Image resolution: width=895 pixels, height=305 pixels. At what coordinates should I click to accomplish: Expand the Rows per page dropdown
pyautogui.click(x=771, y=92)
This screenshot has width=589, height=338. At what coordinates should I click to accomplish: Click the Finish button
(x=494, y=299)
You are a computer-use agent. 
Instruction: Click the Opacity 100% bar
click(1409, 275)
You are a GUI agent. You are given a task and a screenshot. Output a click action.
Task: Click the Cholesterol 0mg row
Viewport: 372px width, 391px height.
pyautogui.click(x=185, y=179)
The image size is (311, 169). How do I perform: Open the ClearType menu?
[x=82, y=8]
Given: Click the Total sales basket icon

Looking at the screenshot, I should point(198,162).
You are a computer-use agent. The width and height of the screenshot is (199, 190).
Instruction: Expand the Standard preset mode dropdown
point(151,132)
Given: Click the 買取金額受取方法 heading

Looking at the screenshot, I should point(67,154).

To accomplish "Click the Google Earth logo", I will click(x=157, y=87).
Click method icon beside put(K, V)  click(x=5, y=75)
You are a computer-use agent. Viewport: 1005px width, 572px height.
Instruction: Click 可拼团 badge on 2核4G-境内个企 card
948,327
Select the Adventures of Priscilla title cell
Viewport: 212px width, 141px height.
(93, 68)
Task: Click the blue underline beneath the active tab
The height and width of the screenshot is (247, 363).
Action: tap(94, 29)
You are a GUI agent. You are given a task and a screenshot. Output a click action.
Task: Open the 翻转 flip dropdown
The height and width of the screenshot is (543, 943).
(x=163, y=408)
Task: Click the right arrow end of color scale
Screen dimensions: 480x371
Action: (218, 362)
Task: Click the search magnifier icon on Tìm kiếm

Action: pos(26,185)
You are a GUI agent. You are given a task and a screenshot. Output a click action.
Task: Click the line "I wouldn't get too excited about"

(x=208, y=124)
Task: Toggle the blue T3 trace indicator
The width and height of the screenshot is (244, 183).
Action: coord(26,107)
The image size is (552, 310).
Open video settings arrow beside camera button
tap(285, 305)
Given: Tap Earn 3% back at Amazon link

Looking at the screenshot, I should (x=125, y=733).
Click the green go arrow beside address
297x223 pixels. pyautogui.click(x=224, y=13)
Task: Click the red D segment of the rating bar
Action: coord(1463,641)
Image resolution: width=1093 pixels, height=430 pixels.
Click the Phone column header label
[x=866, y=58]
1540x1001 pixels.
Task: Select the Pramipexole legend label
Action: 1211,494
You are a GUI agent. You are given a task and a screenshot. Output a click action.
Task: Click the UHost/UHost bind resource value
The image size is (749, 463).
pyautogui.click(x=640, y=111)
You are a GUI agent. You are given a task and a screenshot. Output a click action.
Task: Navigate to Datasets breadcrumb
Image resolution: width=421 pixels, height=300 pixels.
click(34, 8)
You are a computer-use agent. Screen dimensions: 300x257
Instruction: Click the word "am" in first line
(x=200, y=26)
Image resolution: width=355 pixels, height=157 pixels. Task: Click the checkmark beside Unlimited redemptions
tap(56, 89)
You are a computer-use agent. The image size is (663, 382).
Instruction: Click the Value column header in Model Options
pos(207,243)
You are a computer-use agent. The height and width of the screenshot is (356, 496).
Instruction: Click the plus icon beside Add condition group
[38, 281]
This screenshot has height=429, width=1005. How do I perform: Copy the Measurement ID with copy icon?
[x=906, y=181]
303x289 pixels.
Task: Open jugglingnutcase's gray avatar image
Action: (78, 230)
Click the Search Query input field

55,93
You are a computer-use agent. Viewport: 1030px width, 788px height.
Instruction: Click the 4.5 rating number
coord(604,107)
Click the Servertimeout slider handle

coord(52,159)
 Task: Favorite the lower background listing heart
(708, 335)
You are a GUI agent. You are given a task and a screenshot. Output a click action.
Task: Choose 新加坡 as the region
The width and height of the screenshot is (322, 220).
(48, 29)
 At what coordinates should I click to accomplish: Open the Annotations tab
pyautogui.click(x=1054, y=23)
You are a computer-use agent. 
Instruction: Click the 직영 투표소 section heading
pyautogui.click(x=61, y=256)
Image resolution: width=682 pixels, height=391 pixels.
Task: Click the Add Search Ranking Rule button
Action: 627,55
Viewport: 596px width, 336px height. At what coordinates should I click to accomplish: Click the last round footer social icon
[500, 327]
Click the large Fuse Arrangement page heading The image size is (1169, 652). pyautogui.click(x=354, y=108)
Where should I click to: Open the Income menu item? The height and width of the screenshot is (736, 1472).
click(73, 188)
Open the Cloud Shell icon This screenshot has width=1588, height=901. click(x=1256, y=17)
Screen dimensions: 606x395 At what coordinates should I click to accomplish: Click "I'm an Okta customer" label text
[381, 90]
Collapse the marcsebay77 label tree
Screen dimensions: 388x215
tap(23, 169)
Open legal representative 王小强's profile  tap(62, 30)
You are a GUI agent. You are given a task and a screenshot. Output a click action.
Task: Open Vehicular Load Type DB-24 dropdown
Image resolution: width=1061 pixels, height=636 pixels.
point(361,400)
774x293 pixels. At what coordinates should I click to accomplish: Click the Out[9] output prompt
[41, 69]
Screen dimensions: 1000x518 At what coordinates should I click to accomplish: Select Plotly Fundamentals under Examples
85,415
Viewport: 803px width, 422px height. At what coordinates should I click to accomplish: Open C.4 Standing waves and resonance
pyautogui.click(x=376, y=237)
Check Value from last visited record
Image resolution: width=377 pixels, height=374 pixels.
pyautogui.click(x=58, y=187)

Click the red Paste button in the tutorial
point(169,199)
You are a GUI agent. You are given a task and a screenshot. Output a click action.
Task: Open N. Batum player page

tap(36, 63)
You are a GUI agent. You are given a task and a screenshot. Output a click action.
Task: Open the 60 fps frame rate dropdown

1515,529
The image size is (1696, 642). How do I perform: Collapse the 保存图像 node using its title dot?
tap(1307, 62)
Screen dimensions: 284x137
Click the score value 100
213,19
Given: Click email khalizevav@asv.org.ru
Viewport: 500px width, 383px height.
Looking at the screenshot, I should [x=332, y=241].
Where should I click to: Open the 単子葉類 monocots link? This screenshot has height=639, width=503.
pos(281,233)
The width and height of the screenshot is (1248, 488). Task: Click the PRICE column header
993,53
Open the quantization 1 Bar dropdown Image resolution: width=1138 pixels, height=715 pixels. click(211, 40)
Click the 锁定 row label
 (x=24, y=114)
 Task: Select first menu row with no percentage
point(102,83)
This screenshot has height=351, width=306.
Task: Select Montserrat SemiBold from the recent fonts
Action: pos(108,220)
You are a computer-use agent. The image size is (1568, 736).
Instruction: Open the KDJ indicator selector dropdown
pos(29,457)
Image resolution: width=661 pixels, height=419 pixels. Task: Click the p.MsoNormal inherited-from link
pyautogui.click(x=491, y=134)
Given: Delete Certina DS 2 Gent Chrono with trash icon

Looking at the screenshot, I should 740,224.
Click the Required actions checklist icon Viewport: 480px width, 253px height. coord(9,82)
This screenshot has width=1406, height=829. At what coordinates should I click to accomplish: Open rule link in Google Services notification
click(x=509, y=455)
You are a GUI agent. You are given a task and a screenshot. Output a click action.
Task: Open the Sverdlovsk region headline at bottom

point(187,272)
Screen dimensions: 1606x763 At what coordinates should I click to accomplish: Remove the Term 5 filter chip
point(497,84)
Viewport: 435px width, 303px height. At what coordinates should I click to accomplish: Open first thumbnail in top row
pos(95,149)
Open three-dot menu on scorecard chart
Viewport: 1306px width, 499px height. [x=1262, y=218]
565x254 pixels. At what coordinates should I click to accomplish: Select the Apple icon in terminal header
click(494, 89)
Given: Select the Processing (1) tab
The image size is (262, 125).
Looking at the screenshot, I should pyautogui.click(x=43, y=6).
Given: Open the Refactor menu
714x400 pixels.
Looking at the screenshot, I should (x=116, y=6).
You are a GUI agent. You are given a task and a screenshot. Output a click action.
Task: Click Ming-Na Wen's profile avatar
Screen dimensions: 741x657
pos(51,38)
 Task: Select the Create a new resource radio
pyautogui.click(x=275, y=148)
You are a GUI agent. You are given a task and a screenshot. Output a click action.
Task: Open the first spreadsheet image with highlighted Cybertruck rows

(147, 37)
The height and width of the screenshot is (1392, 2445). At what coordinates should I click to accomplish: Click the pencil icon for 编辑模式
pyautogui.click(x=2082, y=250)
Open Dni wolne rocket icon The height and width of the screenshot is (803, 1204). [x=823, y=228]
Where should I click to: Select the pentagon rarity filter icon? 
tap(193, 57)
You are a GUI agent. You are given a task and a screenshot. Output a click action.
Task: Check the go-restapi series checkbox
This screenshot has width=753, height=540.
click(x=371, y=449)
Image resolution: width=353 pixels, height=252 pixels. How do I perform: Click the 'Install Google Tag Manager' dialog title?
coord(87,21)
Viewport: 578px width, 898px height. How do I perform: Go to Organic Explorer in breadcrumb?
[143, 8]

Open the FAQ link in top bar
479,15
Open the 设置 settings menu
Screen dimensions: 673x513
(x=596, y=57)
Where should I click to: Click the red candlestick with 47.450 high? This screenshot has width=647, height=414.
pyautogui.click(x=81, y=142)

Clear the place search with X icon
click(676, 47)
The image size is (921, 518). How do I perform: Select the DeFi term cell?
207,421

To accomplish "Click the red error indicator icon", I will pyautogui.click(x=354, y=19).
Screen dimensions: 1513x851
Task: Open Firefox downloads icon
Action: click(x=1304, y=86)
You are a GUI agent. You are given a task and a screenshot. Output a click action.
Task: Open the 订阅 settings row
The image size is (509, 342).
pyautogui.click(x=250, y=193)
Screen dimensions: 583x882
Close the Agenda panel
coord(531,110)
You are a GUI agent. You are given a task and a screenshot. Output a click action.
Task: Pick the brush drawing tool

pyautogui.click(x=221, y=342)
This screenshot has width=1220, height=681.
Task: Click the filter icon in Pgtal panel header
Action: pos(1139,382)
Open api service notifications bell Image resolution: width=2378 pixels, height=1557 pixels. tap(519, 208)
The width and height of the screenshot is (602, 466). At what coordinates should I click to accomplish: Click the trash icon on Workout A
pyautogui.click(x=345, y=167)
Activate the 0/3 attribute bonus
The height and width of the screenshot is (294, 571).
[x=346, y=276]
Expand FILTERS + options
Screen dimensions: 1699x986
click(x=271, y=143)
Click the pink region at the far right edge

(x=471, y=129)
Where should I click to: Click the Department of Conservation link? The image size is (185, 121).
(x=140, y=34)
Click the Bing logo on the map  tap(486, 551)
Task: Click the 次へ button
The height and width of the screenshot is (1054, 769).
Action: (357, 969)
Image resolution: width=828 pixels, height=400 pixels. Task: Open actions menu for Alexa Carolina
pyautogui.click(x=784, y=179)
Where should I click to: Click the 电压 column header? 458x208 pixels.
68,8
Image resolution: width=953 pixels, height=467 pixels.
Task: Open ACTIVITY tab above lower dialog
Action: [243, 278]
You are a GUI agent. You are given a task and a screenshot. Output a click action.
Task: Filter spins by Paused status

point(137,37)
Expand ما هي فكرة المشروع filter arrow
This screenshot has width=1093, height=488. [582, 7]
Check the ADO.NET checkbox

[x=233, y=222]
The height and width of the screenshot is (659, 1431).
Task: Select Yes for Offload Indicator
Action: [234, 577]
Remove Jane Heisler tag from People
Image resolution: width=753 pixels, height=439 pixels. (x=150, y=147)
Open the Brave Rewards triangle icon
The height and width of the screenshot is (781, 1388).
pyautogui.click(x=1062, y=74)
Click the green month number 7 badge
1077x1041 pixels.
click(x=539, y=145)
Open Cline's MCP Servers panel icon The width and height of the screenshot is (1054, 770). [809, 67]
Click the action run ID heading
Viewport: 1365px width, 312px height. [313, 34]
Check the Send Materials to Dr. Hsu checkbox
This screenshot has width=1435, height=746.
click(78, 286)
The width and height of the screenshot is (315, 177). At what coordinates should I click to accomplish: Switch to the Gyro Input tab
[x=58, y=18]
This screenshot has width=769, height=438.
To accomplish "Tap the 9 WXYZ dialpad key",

--

Display each line of the items above that contains the word "resource".

Task: Click the UHost/UHost bind resource value
 Task: Select the Create a new resource radio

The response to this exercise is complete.